- Sire: Drewman
- Grandsire: Unbridled
- Dam: Ennuhway
- Damsire: Notebook
- Sex: Female
- Foaled: 2007
- Country: United States
- Colour: Bay
- Breeder: Ocala Stud Farm
- Owner: Tim Snyder
- Trainer: Tim Snyder
- Record: 18: 10-2-3
- Earnings: $182,440

Major wins
- Loudonville Stakes

= Lisa's Booby Trap =

American-bred Thoroughbred racehorse

Lisa's Booby Trap (born April 11, 2007) is an American thoroughbred racehorse owned by Tim Snyder, a trainer at Finger Lakes Race Track in Farmington, New York, near Rochester. She is best known for the story surrounding her name, as she was named for her owner-trainer's deceased wife, Lisa.

== Family ==
Lisa's Booby Trap was bred in Florida by Ocala Stud Farm in Ocala, Florida. A bay filly, she was sired by Drewman, a sire best known for being a half-brother to Lucky Pulpit, the sire of California Chrome. She is out of the Notebook mare Ennuhway. Despite being from a mostly modest family, her grandsire is the great Unbridled, winner of the 1990 Kentucky Derby and Breeders' Cup Classic, and sire of horses such as Unbridled's Song, Halfbridled, Banshee Breeze, and Anees.

Blind in one eye, Lisa's Booby Trap overcame flat-footedness and a club foot to achieve more than $180,000 in earnings.

== Background and Name ==
Snyder bought the horse in early 2010 for $4,500, including his life savings of $2,000, with the balance to be paid after her first win.
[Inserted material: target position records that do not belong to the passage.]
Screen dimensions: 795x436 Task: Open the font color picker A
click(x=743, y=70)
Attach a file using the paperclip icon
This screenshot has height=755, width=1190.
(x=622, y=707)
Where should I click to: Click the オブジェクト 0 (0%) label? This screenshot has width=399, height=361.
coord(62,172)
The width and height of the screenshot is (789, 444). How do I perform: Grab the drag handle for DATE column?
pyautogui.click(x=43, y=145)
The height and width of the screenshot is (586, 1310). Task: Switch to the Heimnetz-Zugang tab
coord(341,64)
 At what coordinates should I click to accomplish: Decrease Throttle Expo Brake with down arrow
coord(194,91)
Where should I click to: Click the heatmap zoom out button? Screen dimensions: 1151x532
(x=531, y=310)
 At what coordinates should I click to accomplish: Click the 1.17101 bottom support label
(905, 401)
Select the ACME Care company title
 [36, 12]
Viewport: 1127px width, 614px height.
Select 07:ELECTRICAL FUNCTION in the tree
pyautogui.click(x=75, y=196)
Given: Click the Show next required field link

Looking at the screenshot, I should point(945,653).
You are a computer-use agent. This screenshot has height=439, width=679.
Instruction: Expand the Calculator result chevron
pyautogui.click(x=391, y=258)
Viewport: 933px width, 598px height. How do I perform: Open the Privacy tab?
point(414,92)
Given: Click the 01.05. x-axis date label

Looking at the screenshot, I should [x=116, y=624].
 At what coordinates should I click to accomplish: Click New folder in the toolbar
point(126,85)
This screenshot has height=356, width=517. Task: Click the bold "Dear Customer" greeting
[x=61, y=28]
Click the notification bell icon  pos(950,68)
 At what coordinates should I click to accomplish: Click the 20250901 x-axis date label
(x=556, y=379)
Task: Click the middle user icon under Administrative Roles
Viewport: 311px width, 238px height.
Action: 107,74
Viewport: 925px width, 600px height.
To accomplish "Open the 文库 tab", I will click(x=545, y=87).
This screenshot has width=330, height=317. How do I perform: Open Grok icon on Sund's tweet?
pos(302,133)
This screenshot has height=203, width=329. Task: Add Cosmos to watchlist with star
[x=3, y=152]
The filly was named after Snyder's late wife, Lisa, who, before her death, said she would reincarnate as a horse. "I don’t really believe so much in reincarnation," Snyder has been quoted as saying. "It’s a big word, you know what I mean? But, there are a lot of things in this horse that resemble my wife."

Snyder fixed the filly's hoof problems, which were causing her to kick herself on corners. He adjusted her shoes and discovered she could run quite well with the fixes.

== Racing career ==
Lisa's Booby Trap won her first three races, all at Finger Lakes, under jockey Elaine Castillo. Snyder then entered her in the black-type Loudonville Stakes at Saratoga Race Course, a six-furlong, $70,000 race, under jockey Kent Desormeaux, winning to remain undefeated in four starts.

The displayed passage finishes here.